Text segment:
————
H2020 AETHER - Air-breathing Electric THrustER

Get electric propulsion to get to space

Electric propulsion (EP) is considered by all space actors as a revolutionary technology for the new generation of commercial and scientific satellites. In Europe, all stakeholders including the European Space Agency (ESA) have been working to develop and increase the competitiveness of the European EP technology for different types of markets. The EU-funded AETHER project will advance EP thruster design towards a more flight representative stage. It will demonstrate sufficient and reliable net thrust production for the target applications. The ultimate goal of the project is to advance the EP portfolio of Europe with the world’s first EP air-breathing engine.

 

Objectives

The limiting factor for the duration of space endeavours is often related to the total mass of propellant available on board. If a new propulsion device was capable of using the upper layers of the atmosphere as propellant, this would enable a vast spectrum of new planetary mission scenarios.

In recent years SITAEL has produced the world’s first example of such a device, the “RAM-EP” engine. This innovative electric propulsion (EP) thruster was successfully tested in an environment representative of VLEO, achieving TRL4.

The AETHER project will advance the thruster design towards a more flight representative stage, experimentally demonstrating sufficient and reliable net thrust production for the target applications. This will be achieved through the design optimization of the various thruster components, careful selection of materials and proper diagnostics tools, together with system-level design considerations.

The project aims to improve the maturity of technologies associated with the main RAM-EP functions and to define a configuration of the RAM-EP system that integrates in a synergic way the different technologies. The von Karman Institute is responsible for the development of the intake/compression stage that gathers the scarce molecules from the atmosphere and delivers them to the electric thruster. The von Karman Institute will also support the aerodynamic design of the spacecraft plateform and participate in the ground testing activity to validate the design of the RAM-EP thruster and evaluate its performance.

Successful completion of the AETHER project will advance the electric propulsion portfolio of Europe with the world-first EP air-breathing engine, potentially shifting the paradigm of VLEO, LEO and planetary missions.

 

 

Partners

Six Member States are involved in Aether: Italy, Belgium, United Kingdom, Greece, Germany, Austria.
The seven members of the Consortium are a well balanced mix of entities (one research institution, one large enterprise, four SMEs and one non-profit organisation), which has been conceived to maximise knowledge and expertise necessary for the successful achievement of all the project’s goals.

The coordinator of the project is SITAEL and the 6 partners are: the von Karman Institute for Fluid Dynamics (Belgium), University of Surrey ( United Kingdom), Data Evaluation and Diagnostics Algorithmas of systems EPE ( Greece), TransMIT Gesellschaft fuer Technologietransfer mbH (Germany), RHP TECHNOLOGY GMBH (Austria), Astos Solutions GmbH (Germany).
————
Exercises:
1. In the AETHER project text, which organization coordinates the project?
2. From the AETHER project text, copy the passage that begins at the words "In recent years" and stops after "VLEO, achieving TRL4.", substituting "engine" for "device".

Stored items
————
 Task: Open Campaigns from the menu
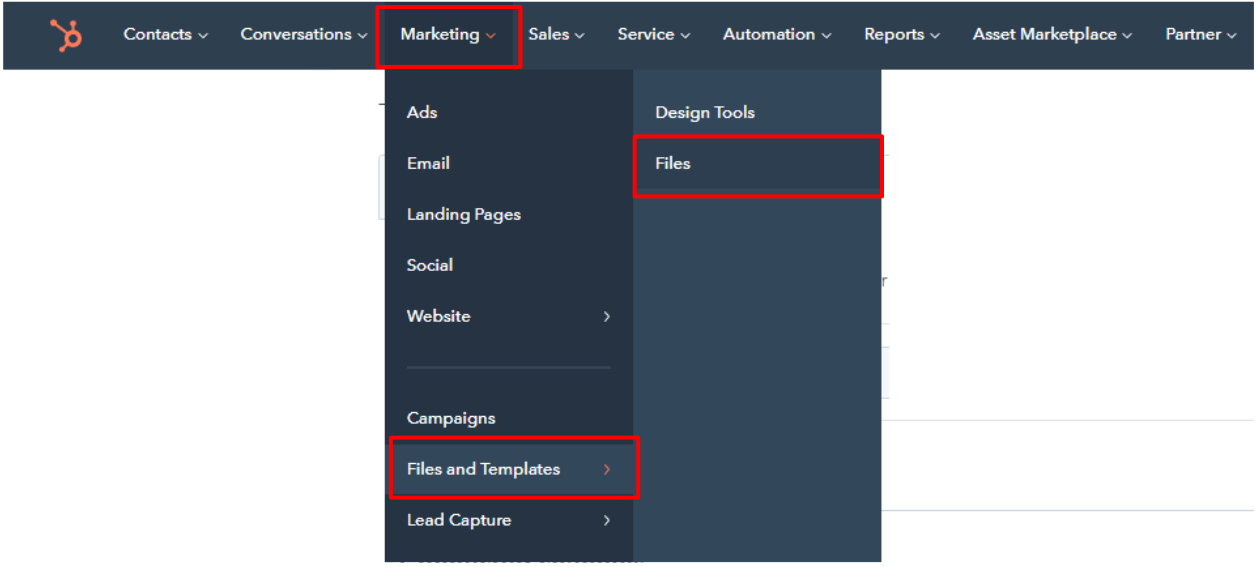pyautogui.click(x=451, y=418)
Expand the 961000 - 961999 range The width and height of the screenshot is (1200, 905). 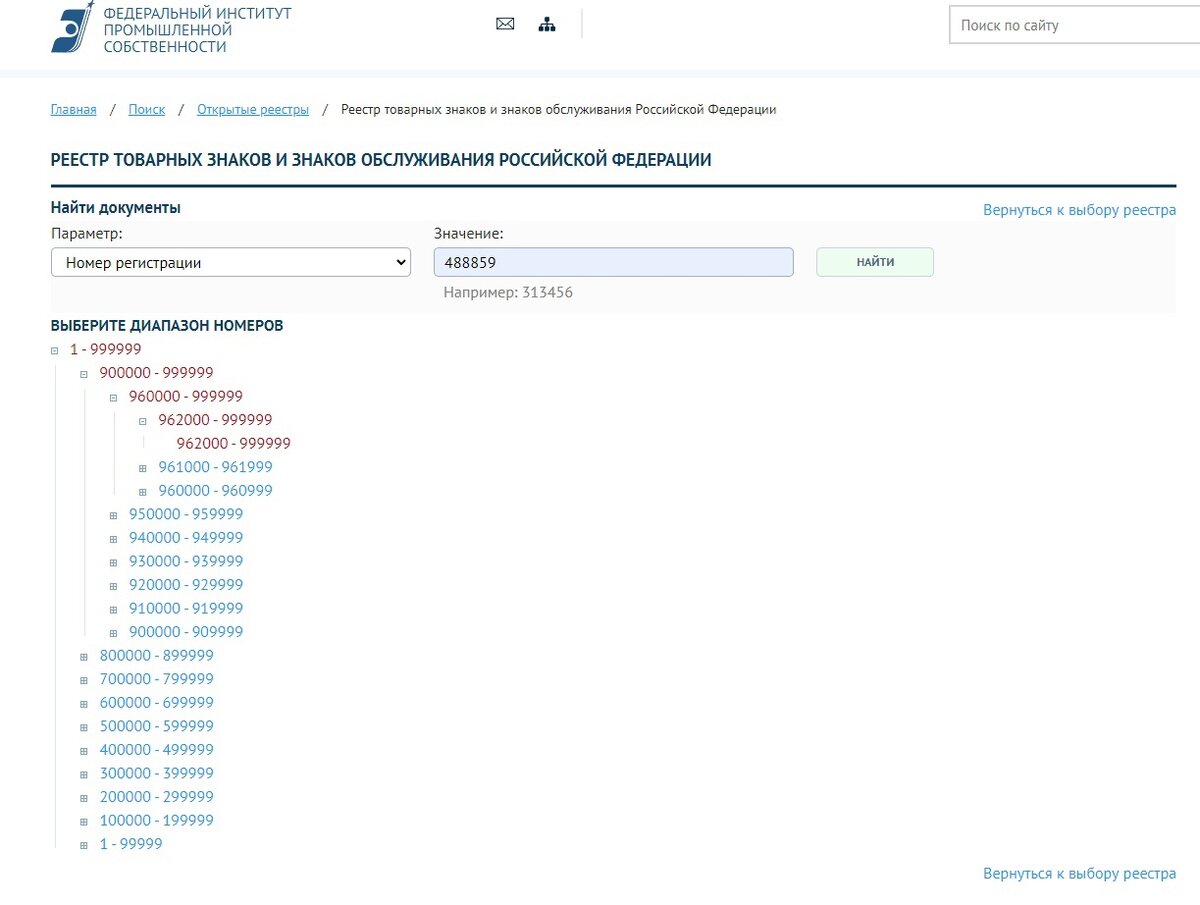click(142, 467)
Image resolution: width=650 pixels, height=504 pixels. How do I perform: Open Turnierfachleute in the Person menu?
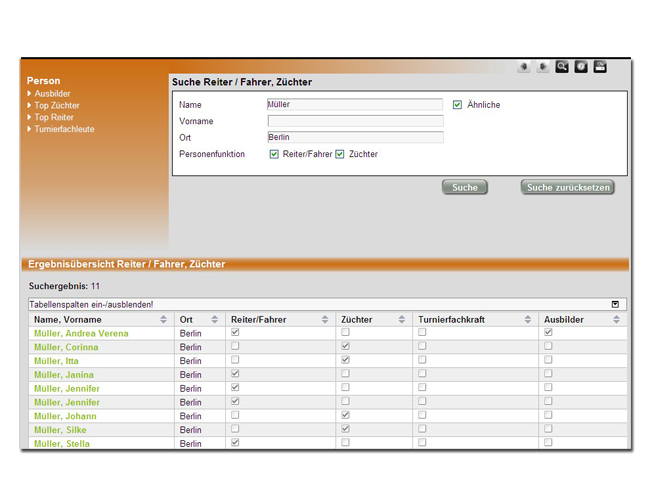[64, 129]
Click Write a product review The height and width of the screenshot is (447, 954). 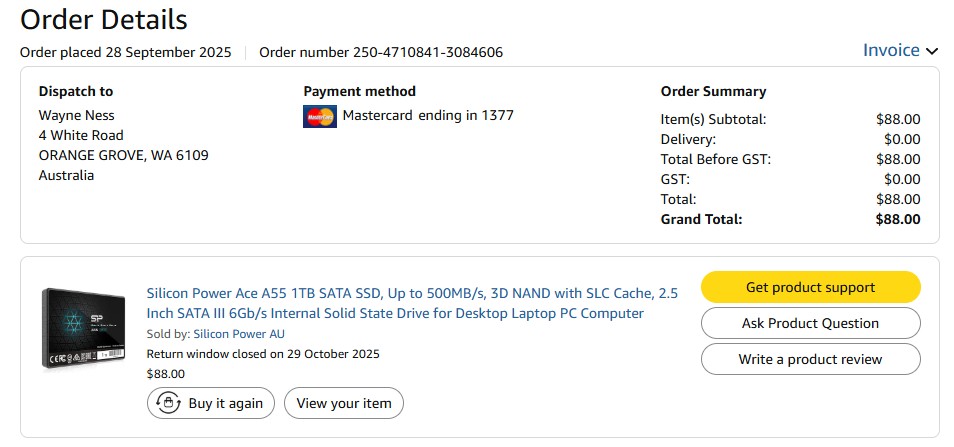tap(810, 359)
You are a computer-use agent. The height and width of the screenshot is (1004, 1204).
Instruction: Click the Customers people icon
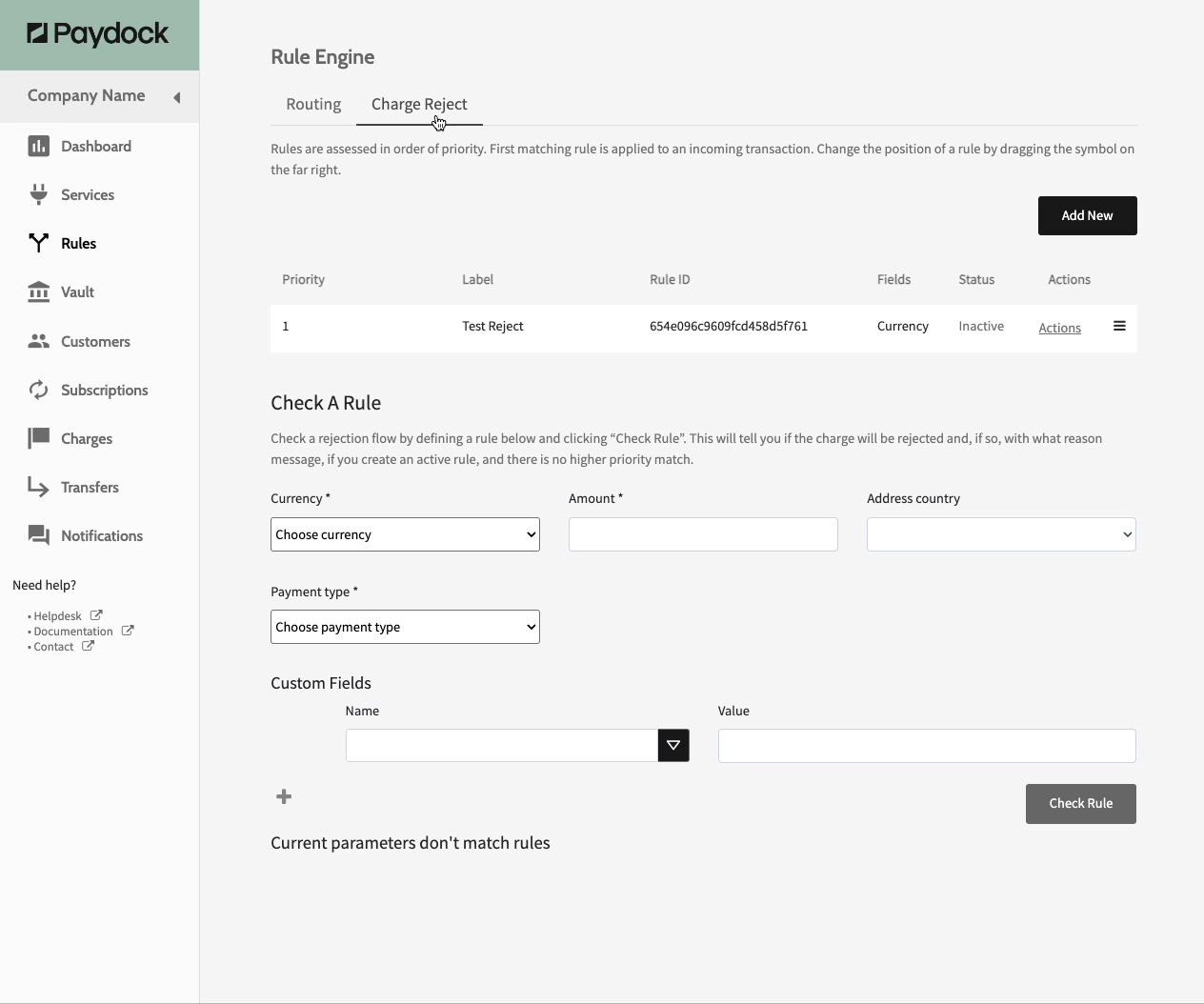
————
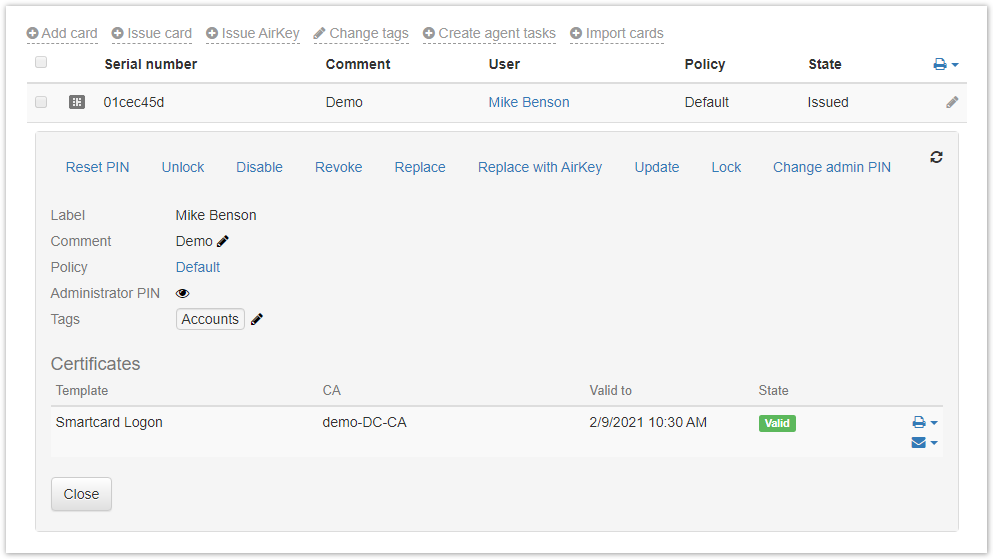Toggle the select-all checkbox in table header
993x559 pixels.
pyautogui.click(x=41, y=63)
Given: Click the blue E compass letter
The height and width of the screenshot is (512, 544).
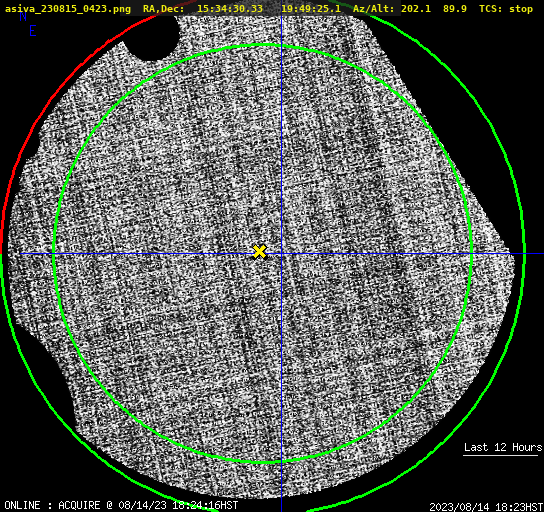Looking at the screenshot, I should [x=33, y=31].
————
Results of the exercise:
1. SITAEL

2.
In recent years SITAEL has produced the world’s first example of such a engine, the “RAM-EP” engine. This innovative electric propulsion (EP) thruster was successfully tested in an environment representative of VLEO, achieving TRL4.